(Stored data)
··········

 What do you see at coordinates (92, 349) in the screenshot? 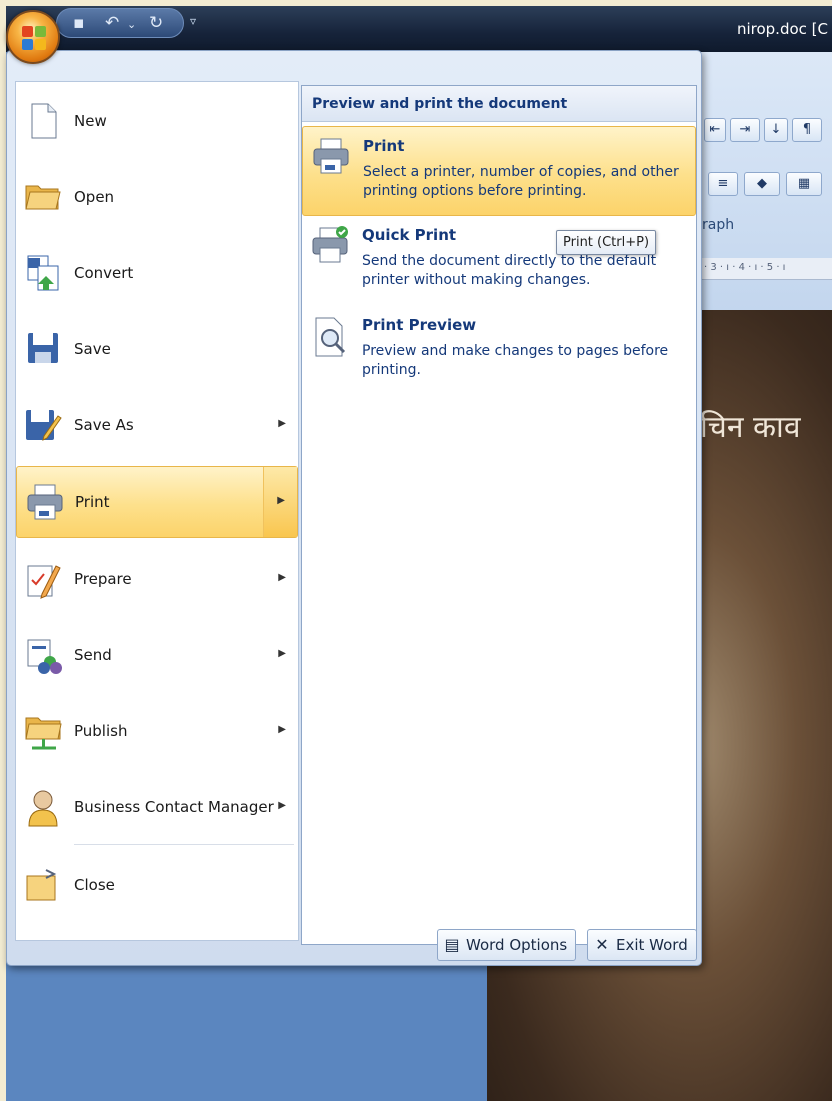
I see `menu-item-label: Save` at bounding box center [92, 349].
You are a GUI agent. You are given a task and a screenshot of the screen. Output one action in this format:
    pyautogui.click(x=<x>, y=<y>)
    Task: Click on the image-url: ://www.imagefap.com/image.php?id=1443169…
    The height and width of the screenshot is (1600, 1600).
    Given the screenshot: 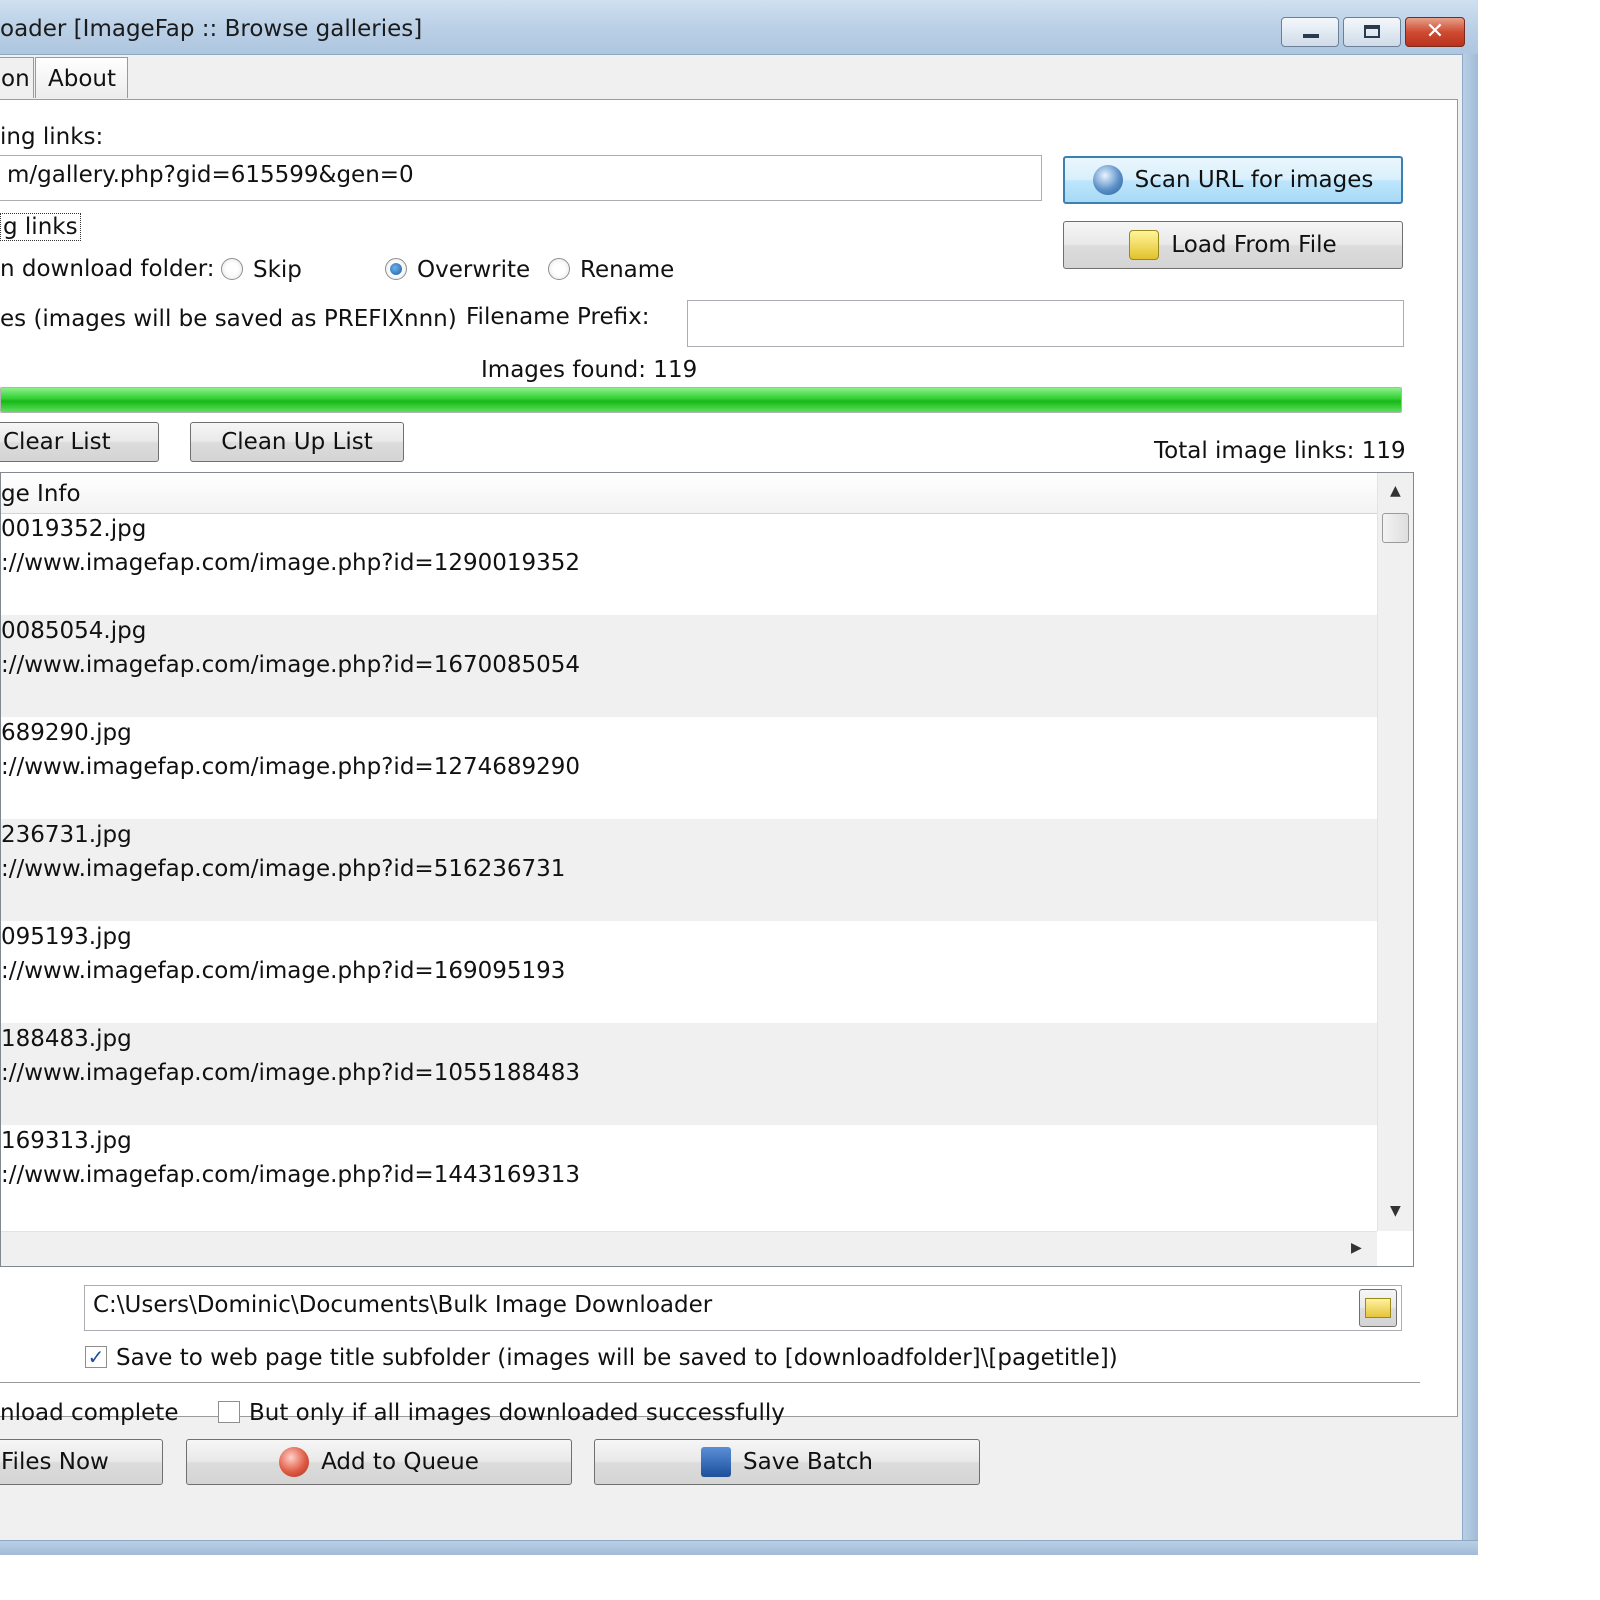 What is the action you would take?
    pyautogui.click(x=291, y=1175)
    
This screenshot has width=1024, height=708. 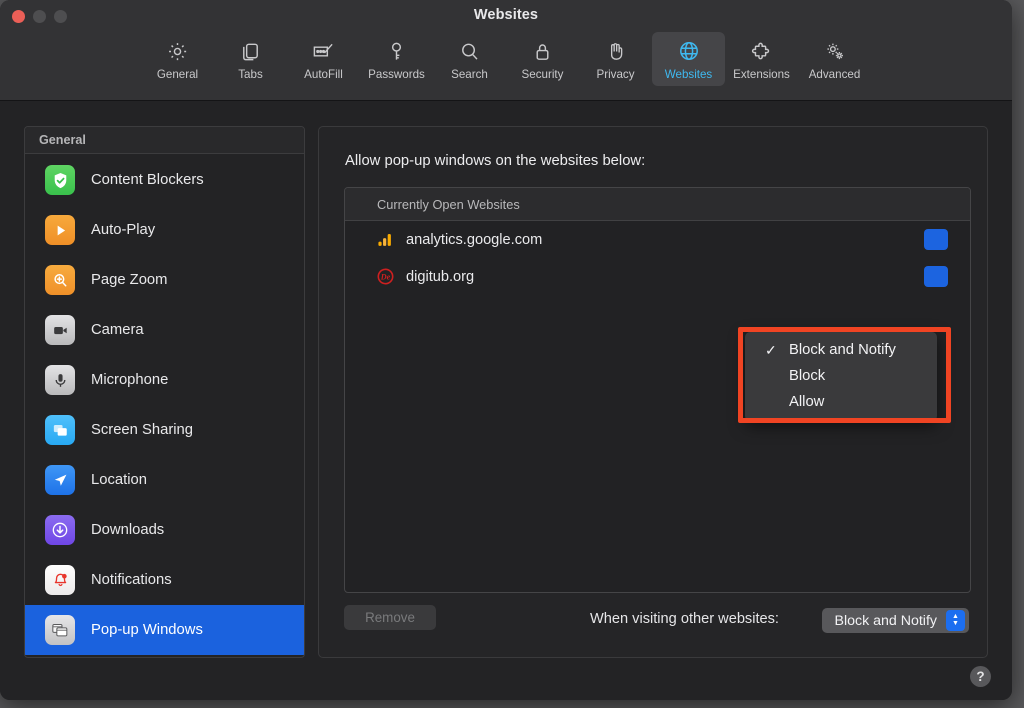 What do you see at coordinates (148, 180) in the screenshot?
I see `sidebar-item-label: Content Blockers` at bounding box center [148, 180].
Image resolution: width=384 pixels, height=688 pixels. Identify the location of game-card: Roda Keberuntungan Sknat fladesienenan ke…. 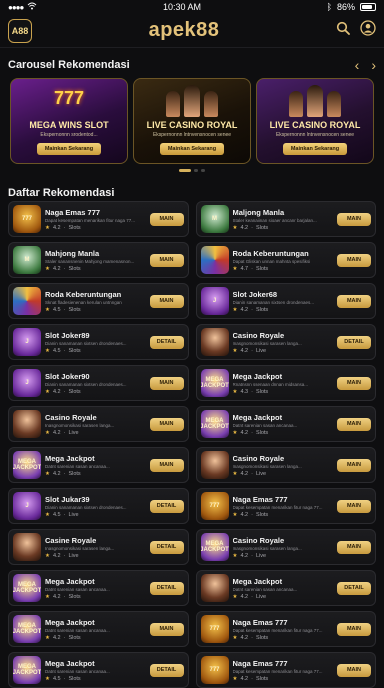
(98, 301).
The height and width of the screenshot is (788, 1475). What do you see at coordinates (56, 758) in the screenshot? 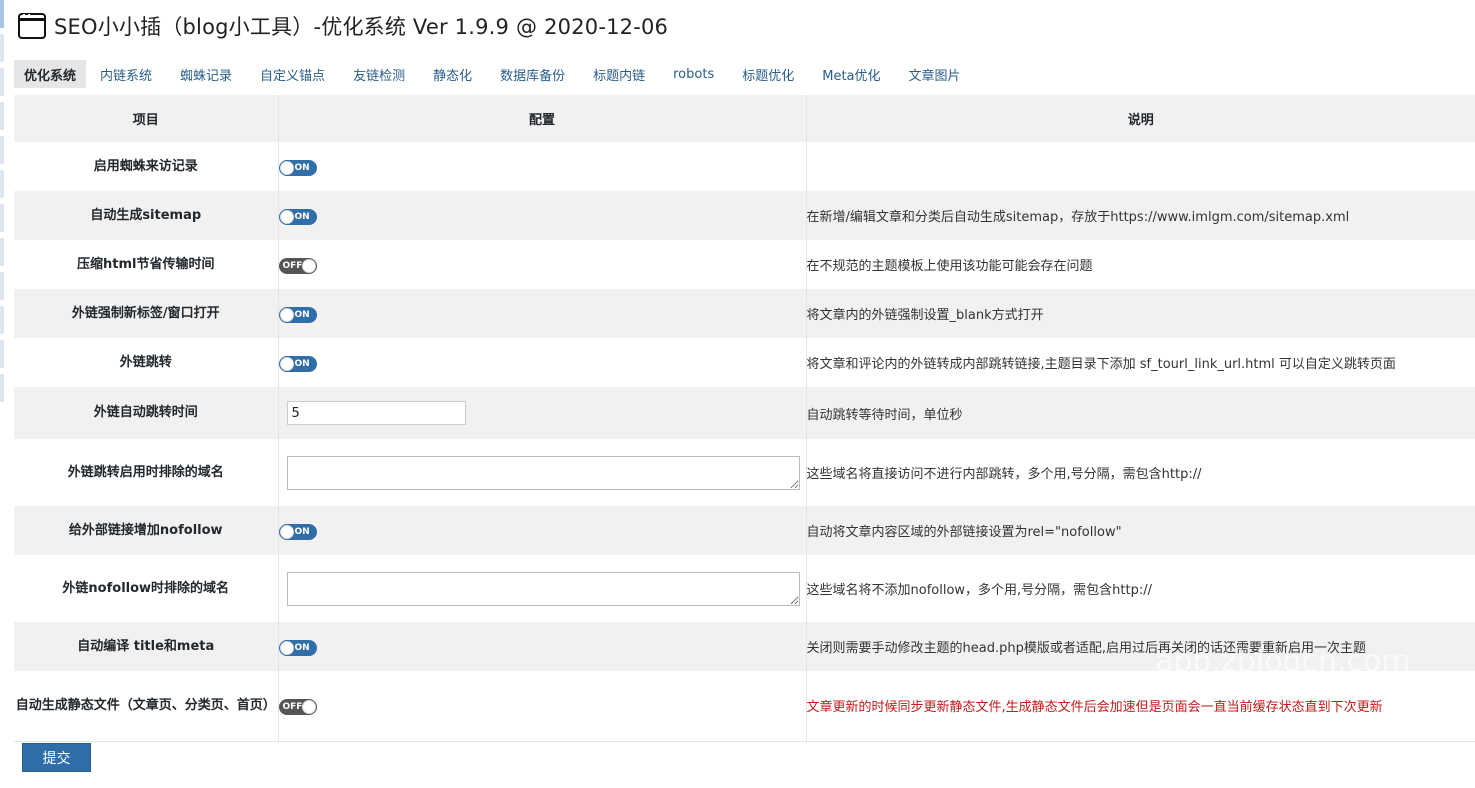
I see `submit-button: 提交` at bounding box center [56, 758].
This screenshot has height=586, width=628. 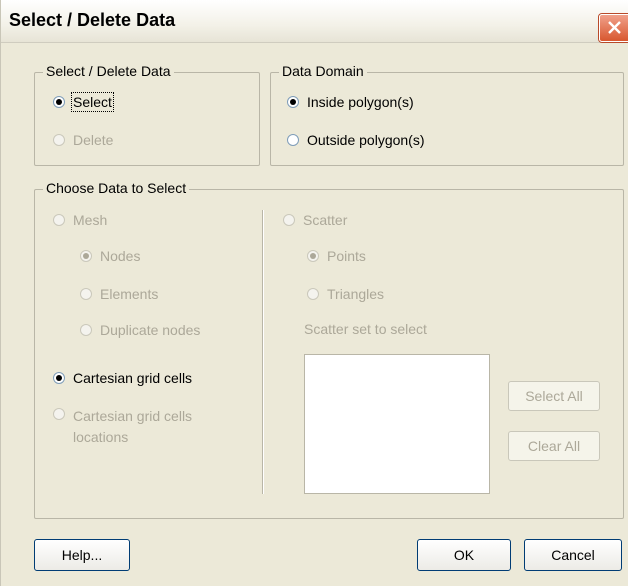 I want to click on radio-scatter: Scatter, so click(x=315, y=220).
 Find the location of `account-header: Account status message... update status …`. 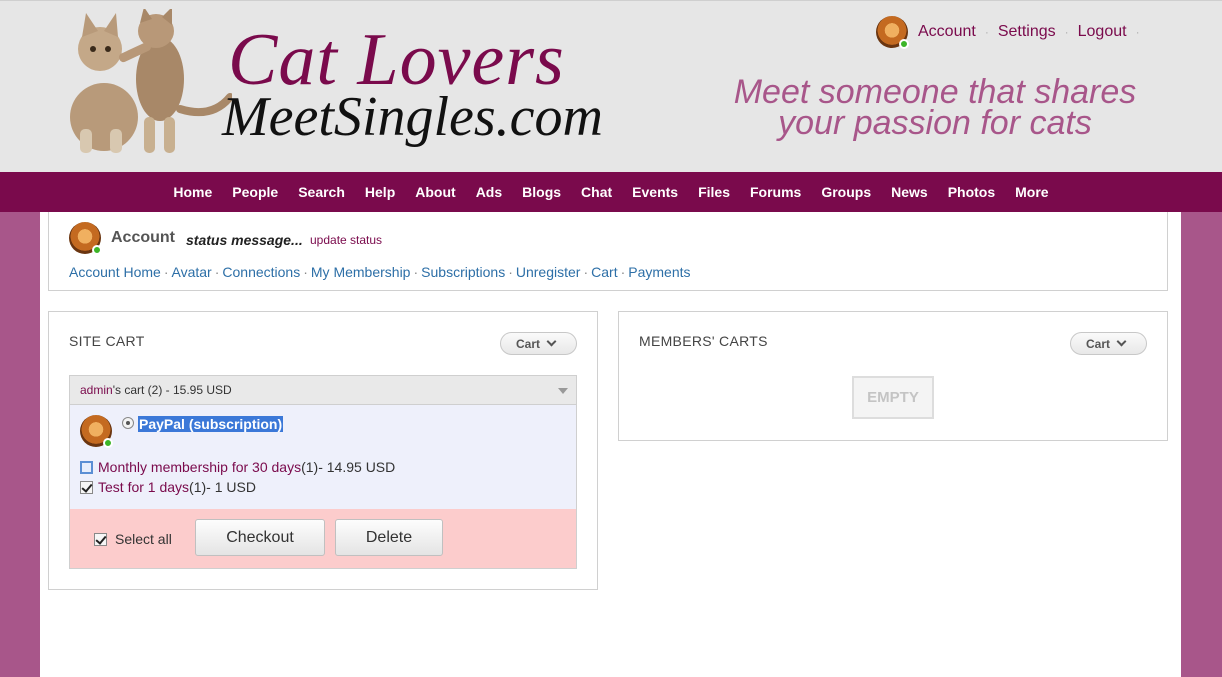

account-header: Account status message... update status … is located at coordinates (608, 252).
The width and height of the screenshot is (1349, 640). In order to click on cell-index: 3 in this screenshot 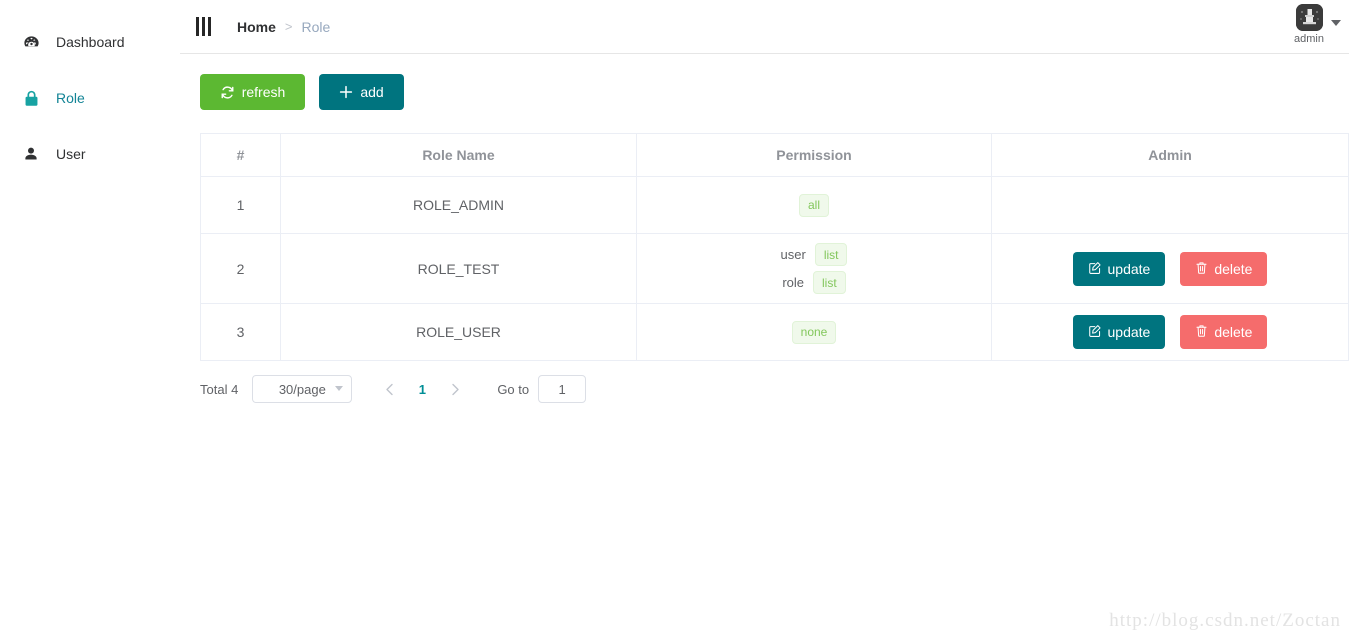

··········

> _Work to complete_:
Write out everything from the start of the items down to the line containing "center [92, 349].", swapping "screenshot" for "capture" and changing nothing else. Leave the pictures out.

> _Task result_:
 What do you see at coordinates (92, 349) in the capture? 
I see `menu-item-label: Save` at bounding box center [92, 349].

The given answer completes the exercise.